Einstein's theories of special and general relativity describe space and time not as two separate, absolute entities, but they combine space and time to one single entity – the so called spacetime. Special relativity concentrates on relative motion between reference frames close to the speed of light in flat Minkowskian spacetime. General relativity describes gravity as a geometric property of spacetime itself.
The effects of both theories are far from our daily experiences. Even with the most modern propulsion systems, we move with velocities far below the speed of light; and the mass of Earth curves spacetime only such that we stay on the ground. The effects of general relativity become apparent only if big masses are concentrated in small regions. The most extreme example is a black hole, where the curvature of spacetime is so strong that even light cannot escape.
While Special relativity is quite simple in mathematically and can be discussed on high school level, general relativity is quite demanding. In particular, a freshman has difficulties with the mathematics of general relativity and also its physical implications.
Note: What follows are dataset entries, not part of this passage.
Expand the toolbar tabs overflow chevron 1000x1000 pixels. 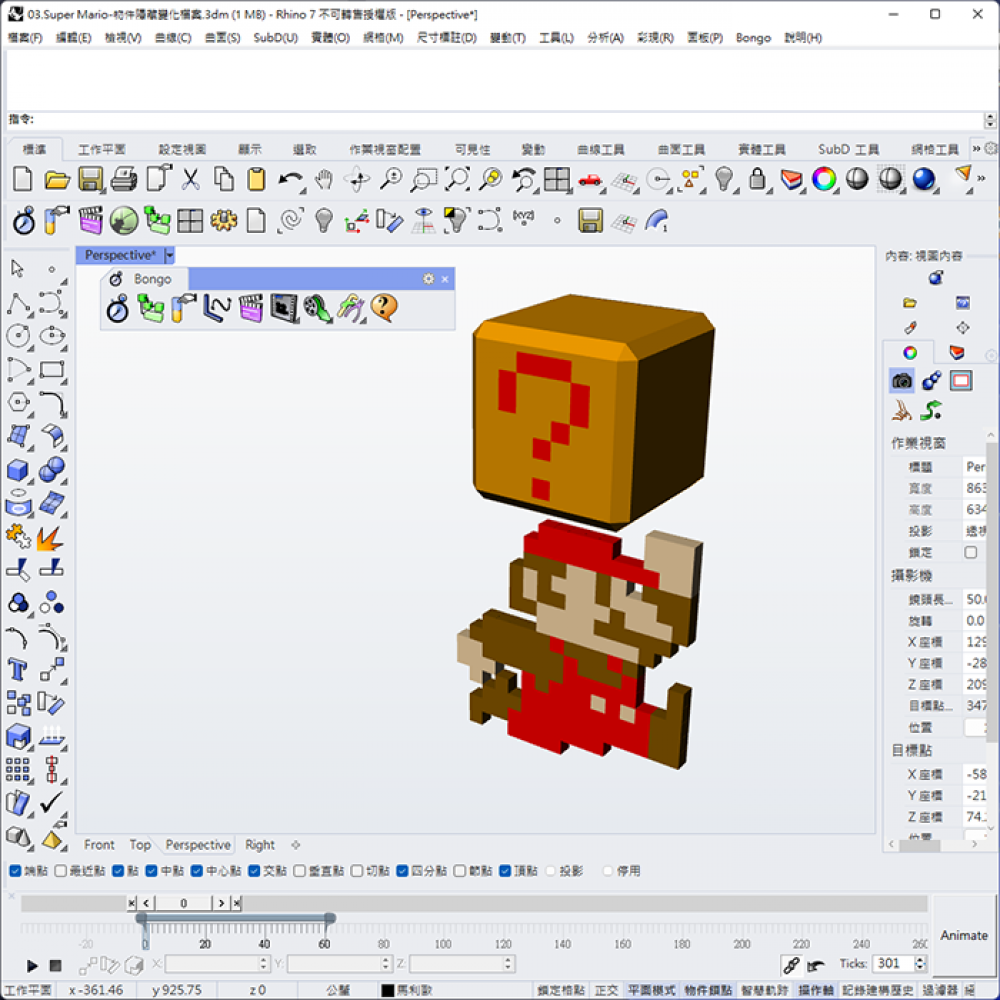coord(977,149)
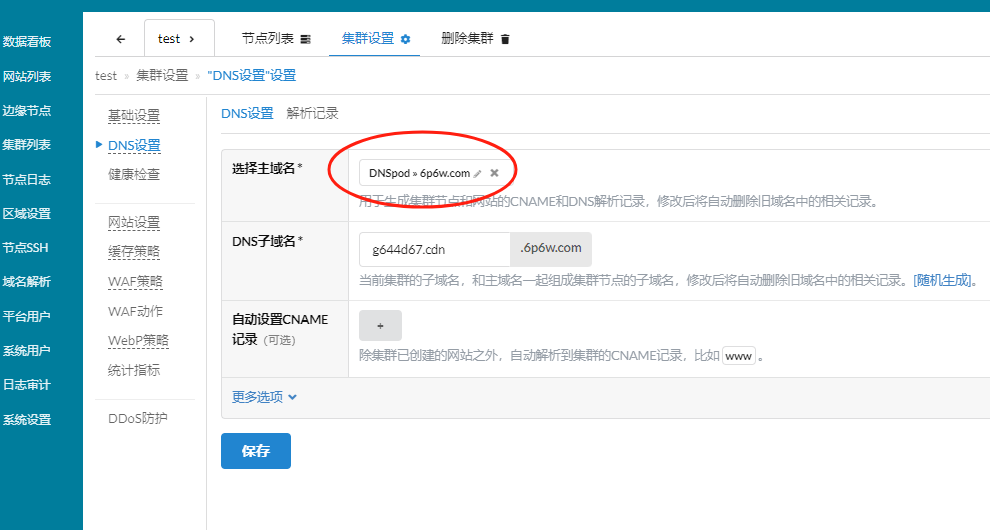This screenshot has height=530, width=990.
Task: Open 域名解析 in the left sidebar
Action: (x=27, y=282)
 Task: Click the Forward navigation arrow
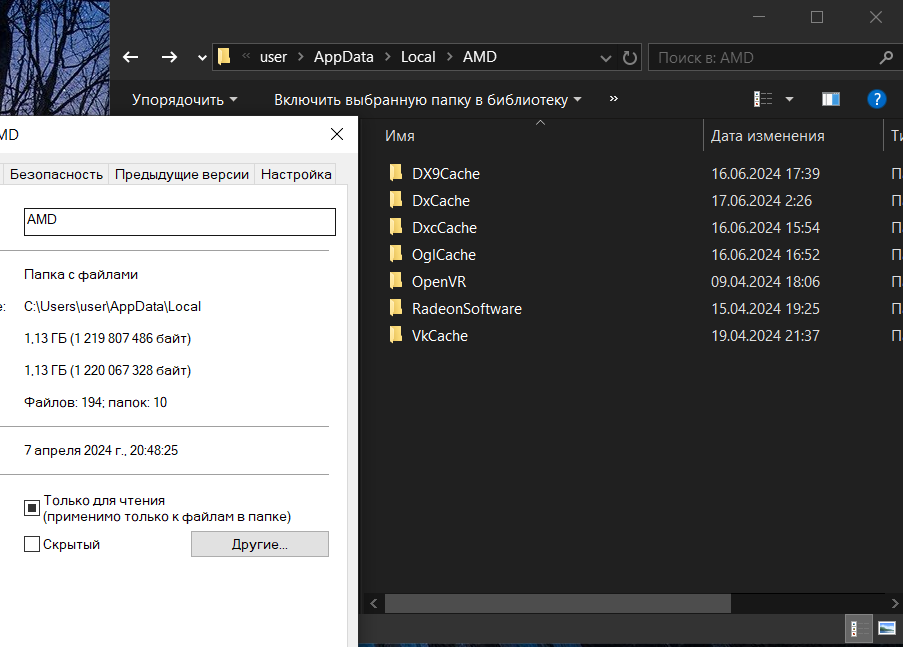point(169,57)
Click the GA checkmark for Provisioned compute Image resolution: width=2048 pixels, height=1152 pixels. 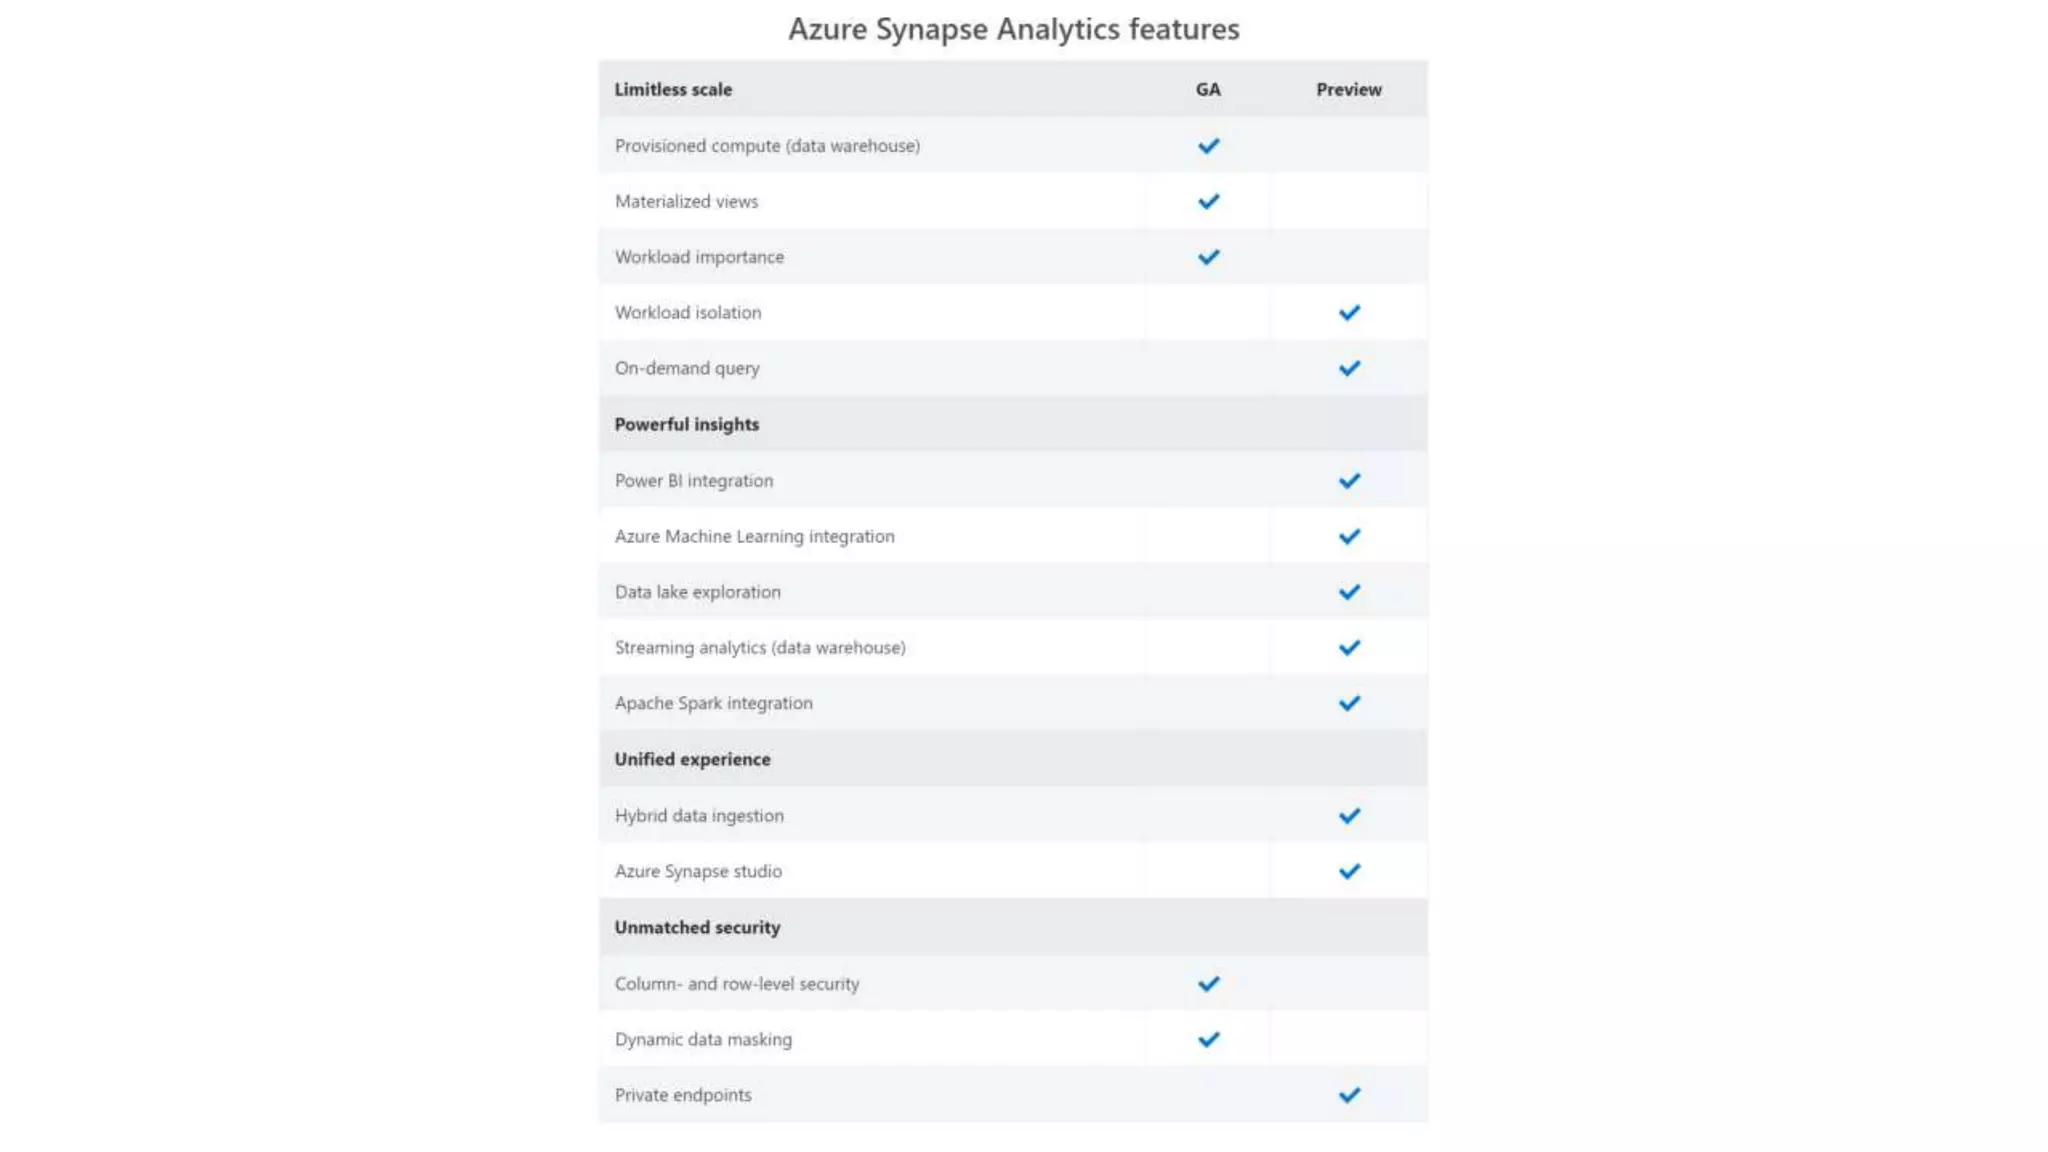pos(1208,146)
Here, computer simulations help by providing visual access to both theories. Phenomena like aberration of light, length contraction or bending of light can be experienced. Hence, we obtain an intuitive access to special and general relativity.
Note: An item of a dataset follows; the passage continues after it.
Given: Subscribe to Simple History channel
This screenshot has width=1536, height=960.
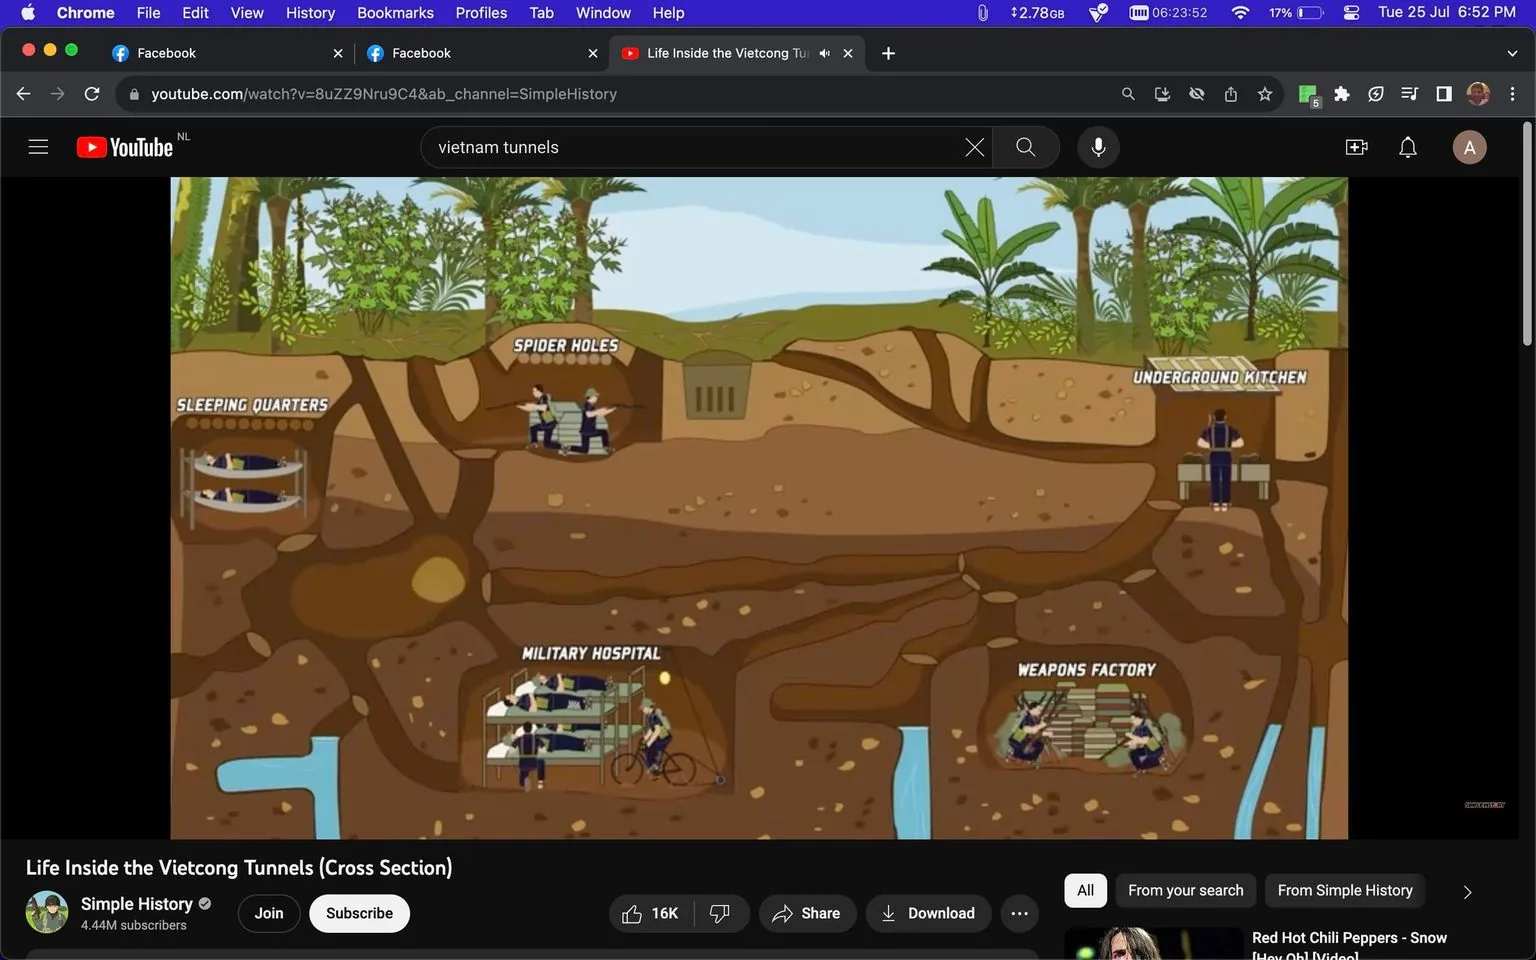Looking at the screenshot, I should tap(359, 913).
Observer is moving with 90 % the speed of light.
View through a Morris-Thorne wormhole.
The most natural technique for relativistic visualisation is ray tracing. Particularly, the finiteness of the speed of light has to be taken into account when extending the ray tracing methog from three to four dimensions. Additionally, we have to consider the frequency-shift caused by the Doppler effect and gravitational fields, bending of light due to the curved spacetime as well as light amplification. Four-dimensional relativistic ray tracing delivers high-quality images, however, it is very time consuming and thus, in general, not suitable for interactive visualisation.
For special relativity, image-based methods and polygon rendering are two techniques that make interactive visualisation feasible. Both methods make use of modern graphics hardware for either an image-space or an object-space transformation. However, there are limitations concerning the scene and the motion of objects with both techniques. A recently developed third method combines polygon rendering with local ray tracing and thus circumvents the shortcomings of the underlying methods.
For general relativity, interactive visualisations are possible only by means of analytic solutions of the equations of motion for light or particles. In case of a highly symmetric spacetime geometry, simple scenaries can be visualised with interactive frame rates by means of precalculations and tabulating.